Personal information
- Date of birth: 10 May 1990 (age 35)
- Place of birth: Visoko, SR Bosnia and Herzegovina, SFR Yugoslavia
- Height: 1.86 m (6 ft 1 in)
- Position: Midfielder

Team information
- Current team: Sloboda Tuzla
- Number: 10

Senior career*
- Years: Team / Apps / (Gls)
- 0000–2010: Bosna Visoko
- 2010–2012: Čáslav / 54 / (7)
- 2012–2017: MAS Táborsko / 128 / (30)
- 2017–2020: Fastav Zlín / 72 / (7)
- 2018: → Mladá Boleslav (loan) / 10 / (1)
- 2020–2022: Tuzla City / 54 / (14)
- 2022–2023: Sarajevo / 27 / (2)
- 2023–2024: Velež Mostar / 20 / (2)
- 2024–2025: Sloboda Tuzla / 15 / (1)
- 2025–: SC Wolfsthal

= Adnan Džafić =

Bosnian footballer (born 1990)

Adnan Džafić (born 10 May 1990) is a Bosnian professional footballer who plays as a midfielder for Austrian amateur club SC Wolfsthal.

==Career==
In 2010, Džafić almost signed with Dinamo Zagreb, Croatia's most successful club, from First League of FBiH side Bosna Visoko, Bosnia and Herzegovina's second division.
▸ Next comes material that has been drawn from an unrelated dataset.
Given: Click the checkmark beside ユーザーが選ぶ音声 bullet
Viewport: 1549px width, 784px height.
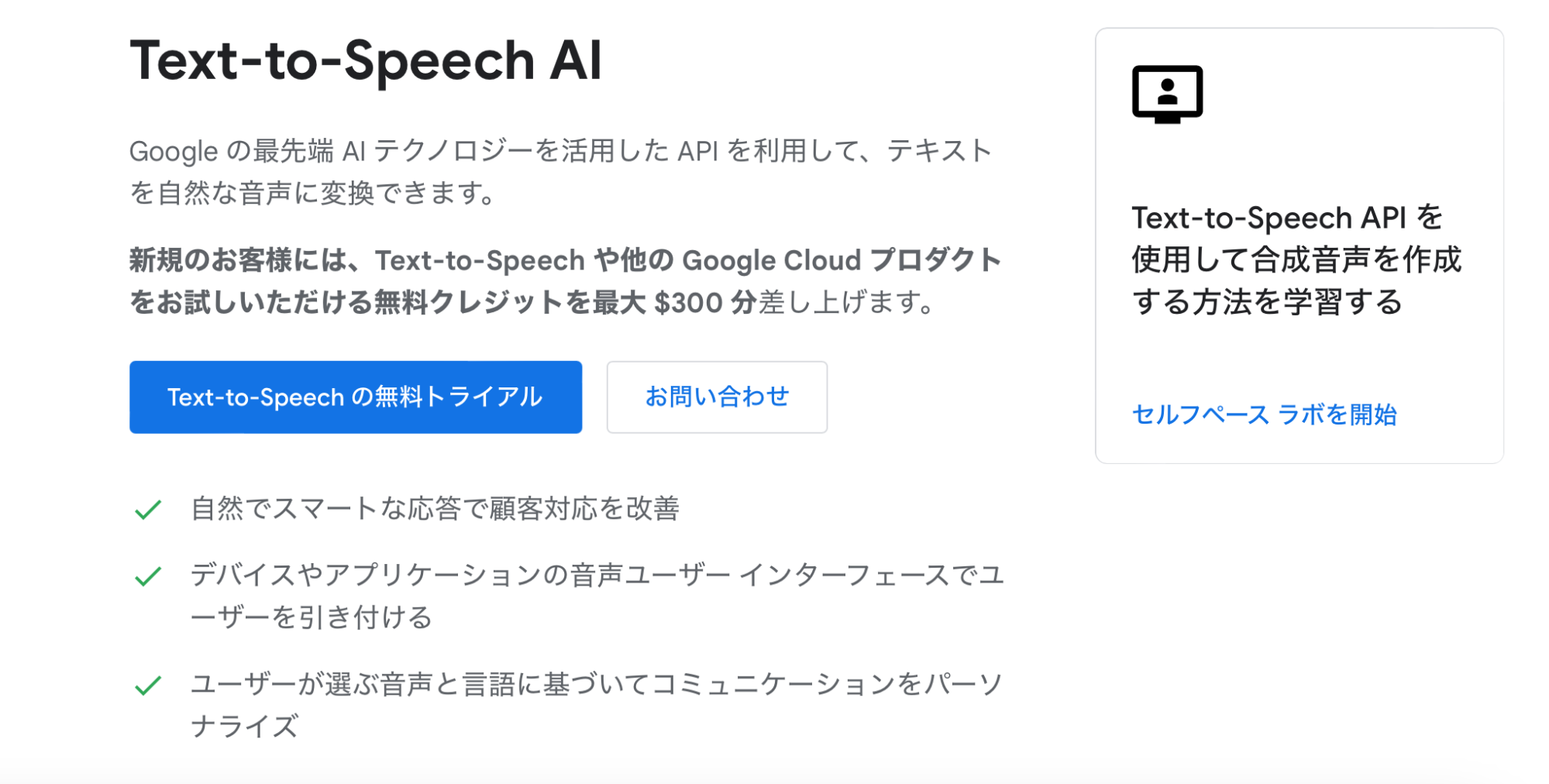Looking at the screenshot, I should coord(148,686).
After that, he joined Czech second division side Čáslav, where he made 54 league appearances and scored 7 goals. On 7 April 2010, Džafić made his league debut for Čáslav during a 1–2 loss to Vlašim. On 7 April 2010, he scored his first goal for Čáslav during a 1–2 loss to Vlašim.

In 2017, Džafić signed with Fastav Zlín in the Czech top flight. In July 2020, he joined Bosnian Premier League club Tuzla City.